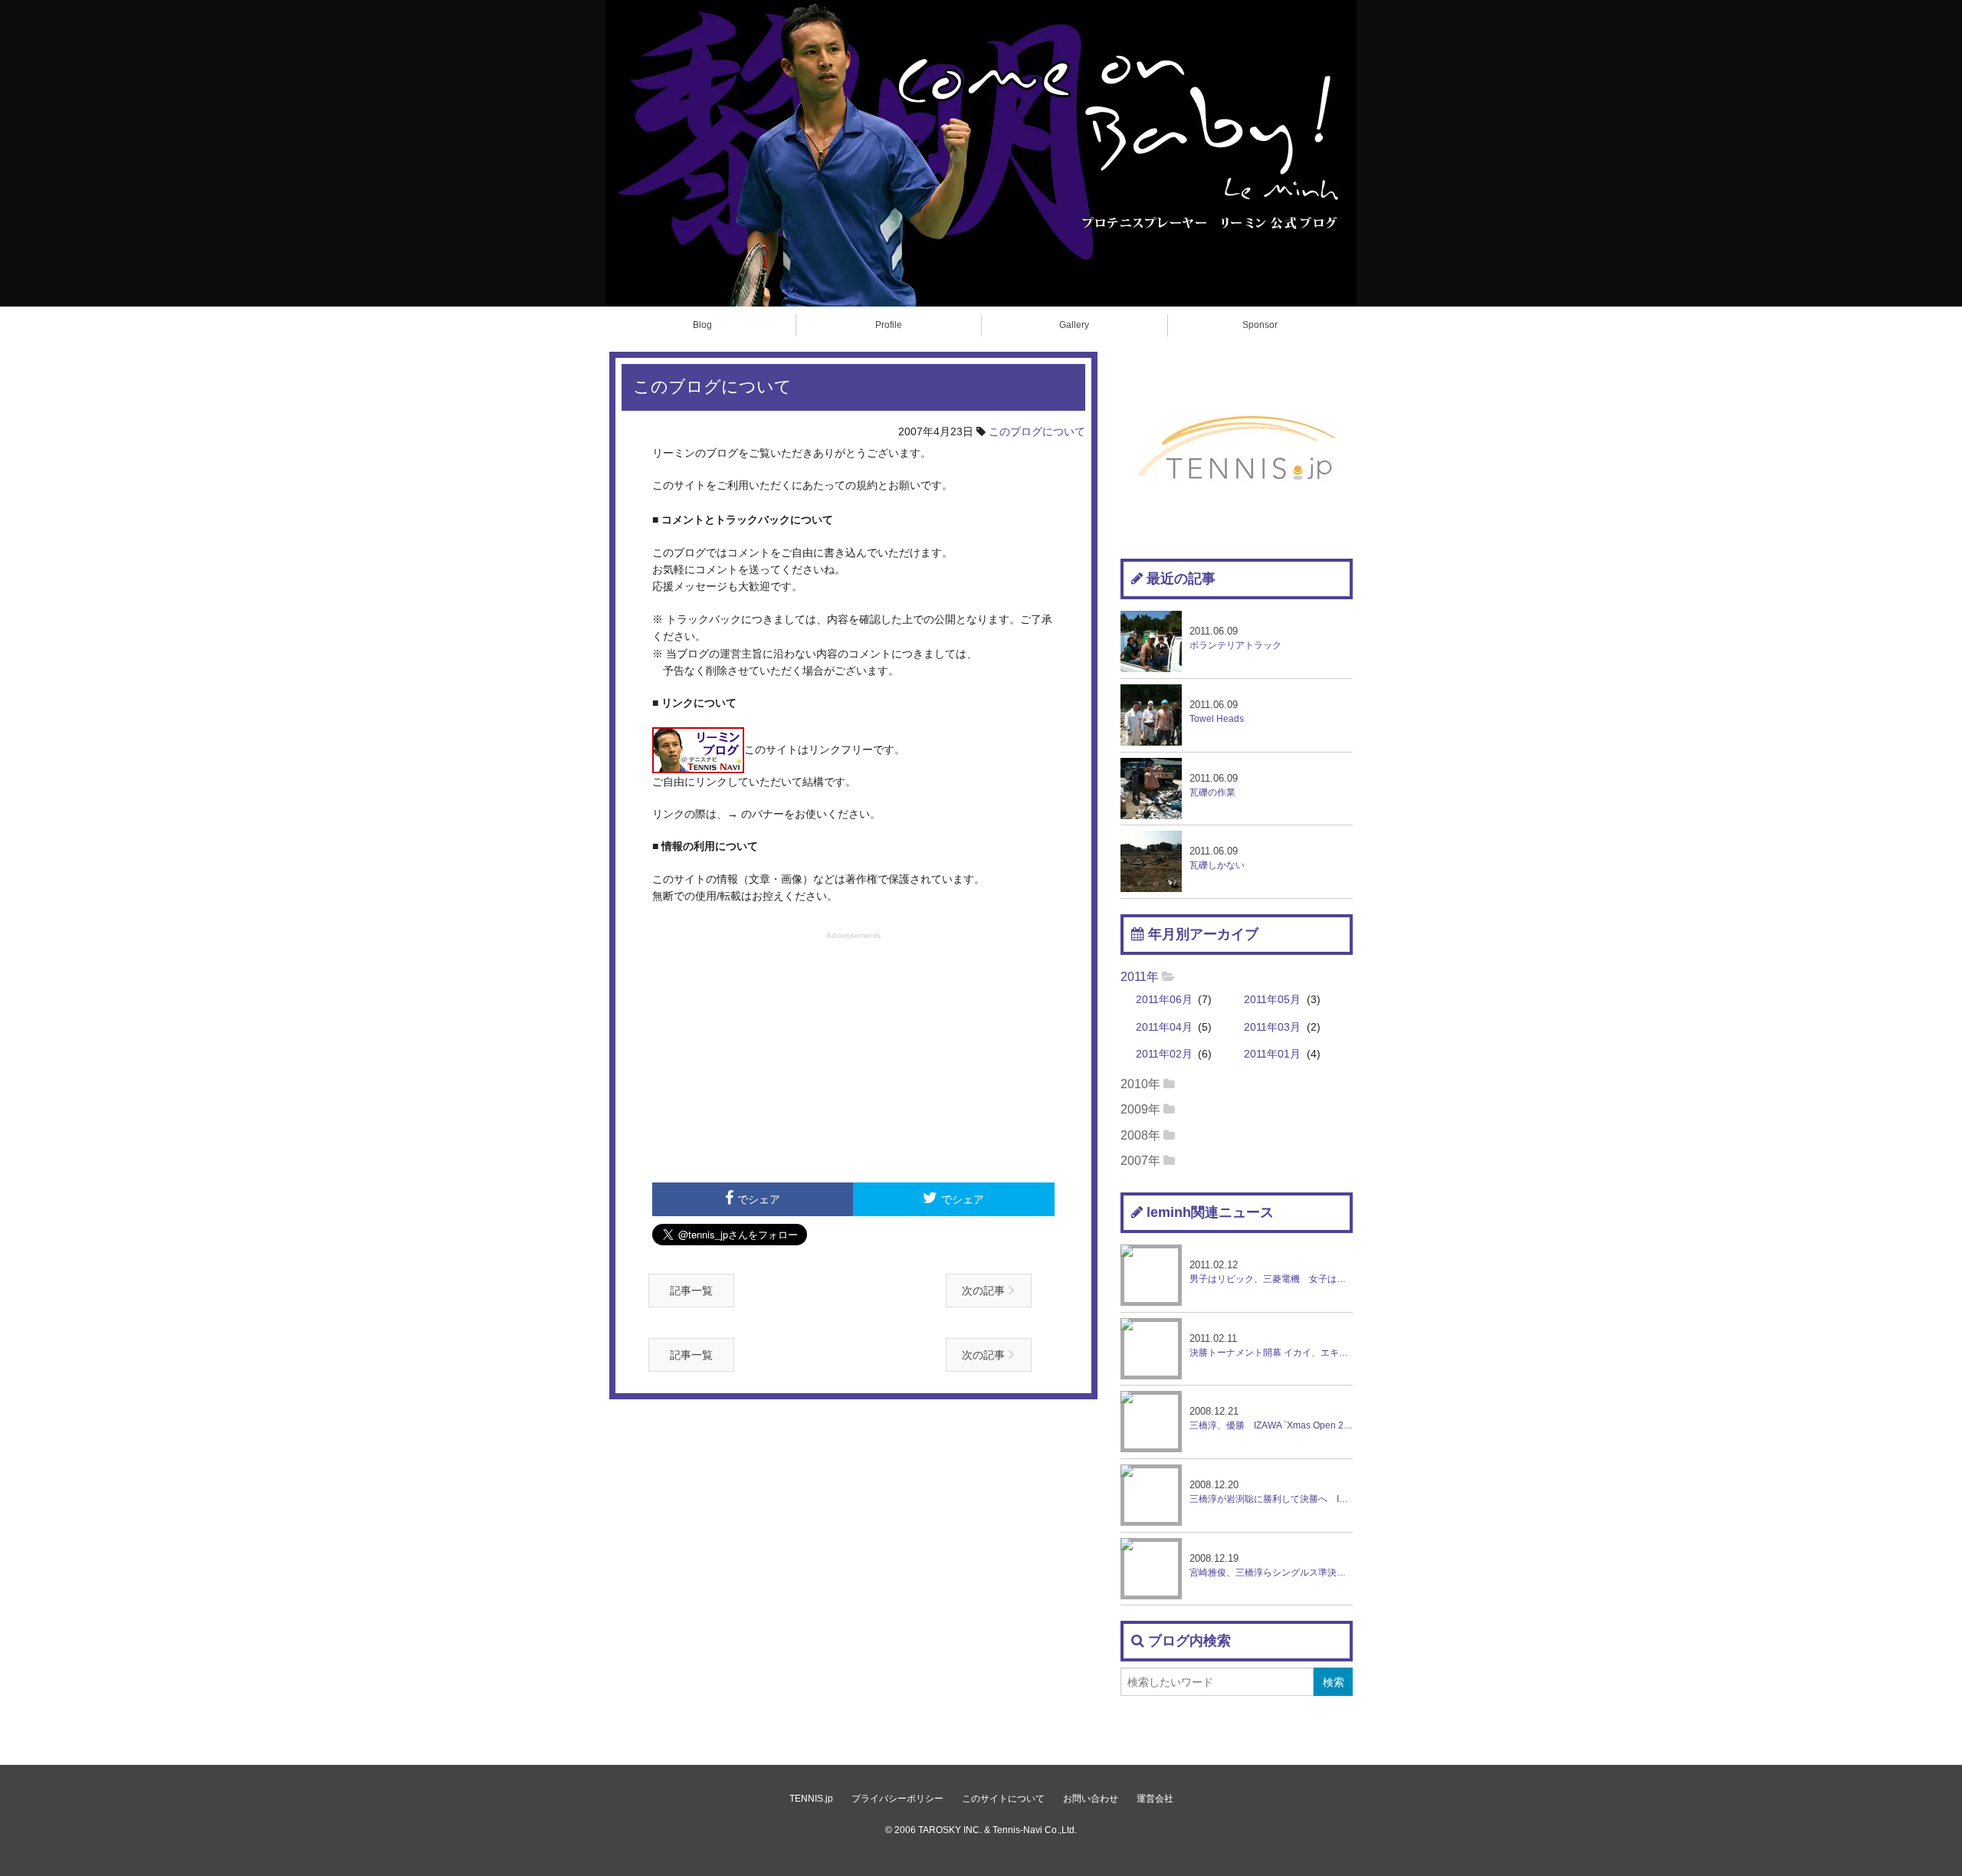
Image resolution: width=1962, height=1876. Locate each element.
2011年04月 (1164, 1027)
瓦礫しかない (1217, 858)
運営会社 (1155, 1798)
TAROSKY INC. (950, 1830)
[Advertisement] (853, 1055)
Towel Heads (1216, 711)
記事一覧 (691, 1290)
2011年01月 (1272, 1054)
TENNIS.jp (811, 1798)
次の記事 (985, 1290)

######

Directions for this task: A verbatim transcription of the records, pictures excluded, is the required output.

Solution for this exercise:
Image resolution: width=1962, height=1876. Locate each element.
2011年04月 (1164, 1027)
瓦礫しかない (1217, 858)
運営会社 (1155, 1798)
TAROSKY INC. (950, 1830)
[Advertisement] (853, 1055)
Towel Heads (1216, 711)
記事一覧 (691, 1290)
2011年01月 (1272, 1054)
TENNIS.jp (811, 1798)
次の記事 (985, 1290)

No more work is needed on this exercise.